#### [Directive]
Gather each line of the records that contains the string "screenshot" and copy those lines in full.

#### [Input]
------------------------------------------------

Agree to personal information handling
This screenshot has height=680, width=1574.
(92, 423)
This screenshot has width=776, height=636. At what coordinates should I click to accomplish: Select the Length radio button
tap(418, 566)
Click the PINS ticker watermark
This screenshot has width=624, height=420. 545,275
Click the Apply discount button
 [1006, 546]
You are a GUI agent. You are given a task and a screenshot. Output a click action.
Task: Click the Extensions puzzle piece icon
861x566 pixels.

------------------------------------------------

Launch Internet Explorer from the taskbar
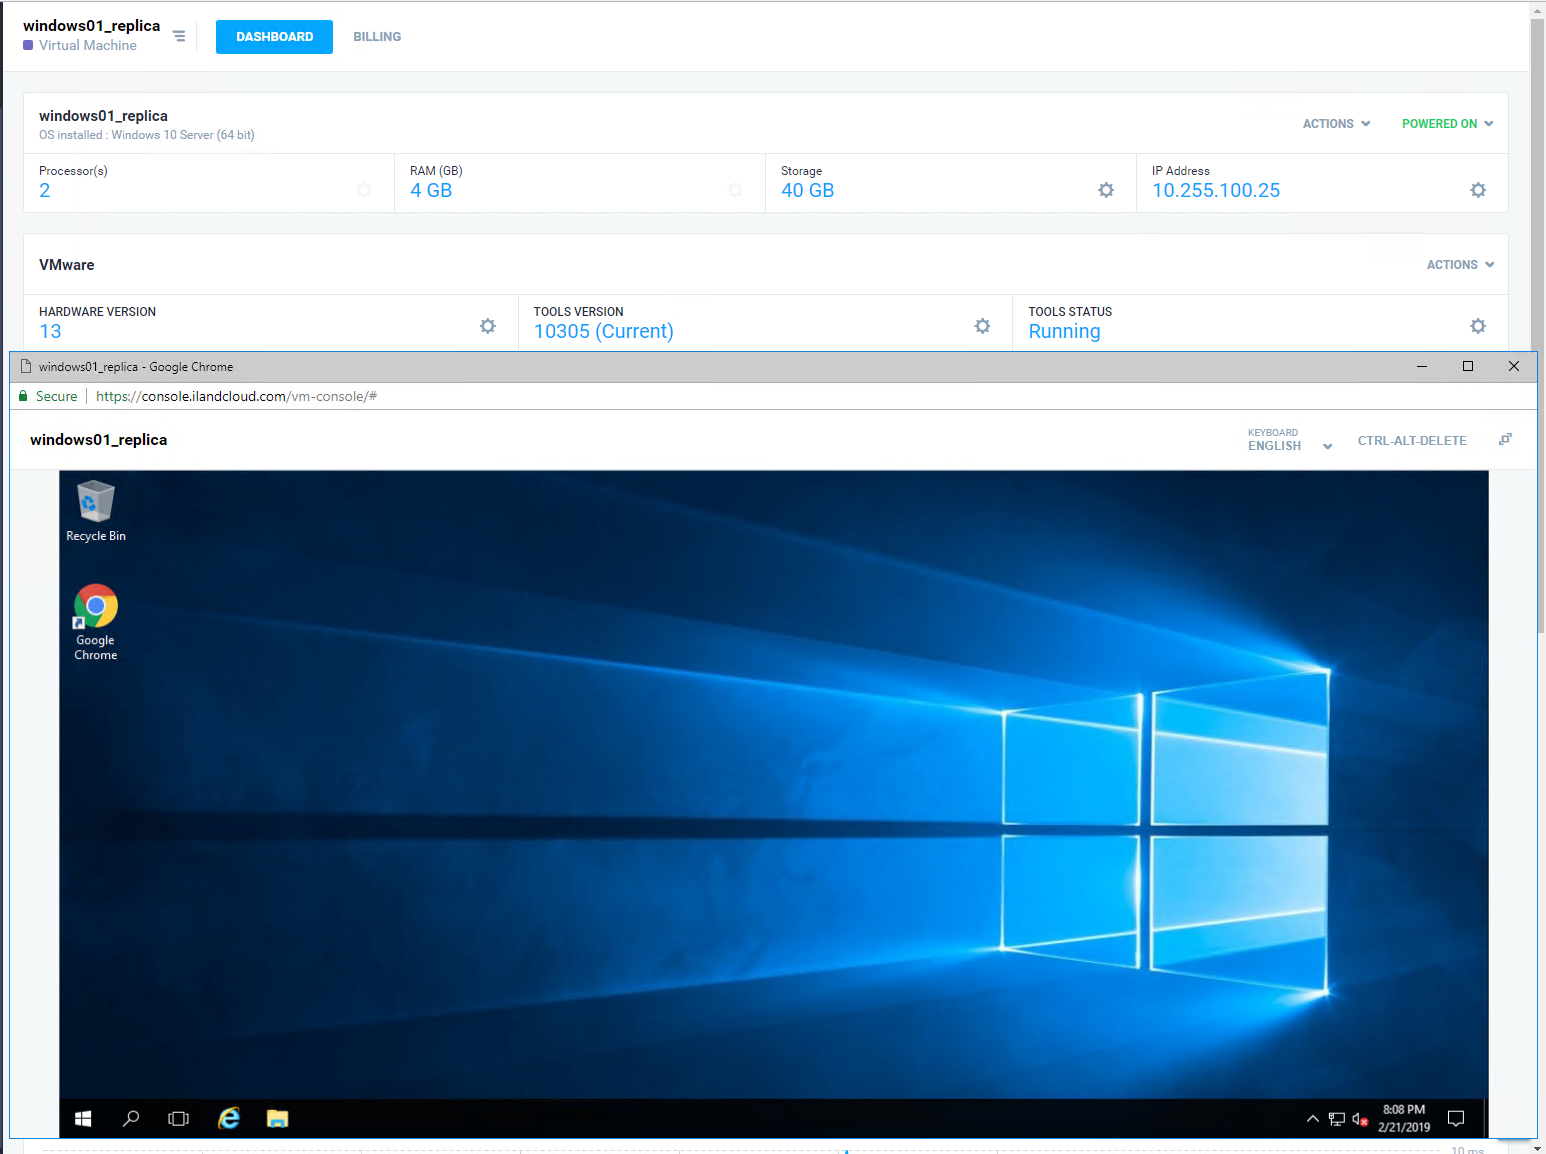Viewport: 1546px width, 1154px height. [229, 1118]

------------------------------------------------

#### [Worked answer]
This screenshot has height=680, width=1574.
This screenshot has width=776, height=636. At what coordinates should I click to accomplish: Select the Length radio button
This screenshot has width=624, height=420. 545,275
You are a GUI agent. You are given a task and a screenshot. Output a click action.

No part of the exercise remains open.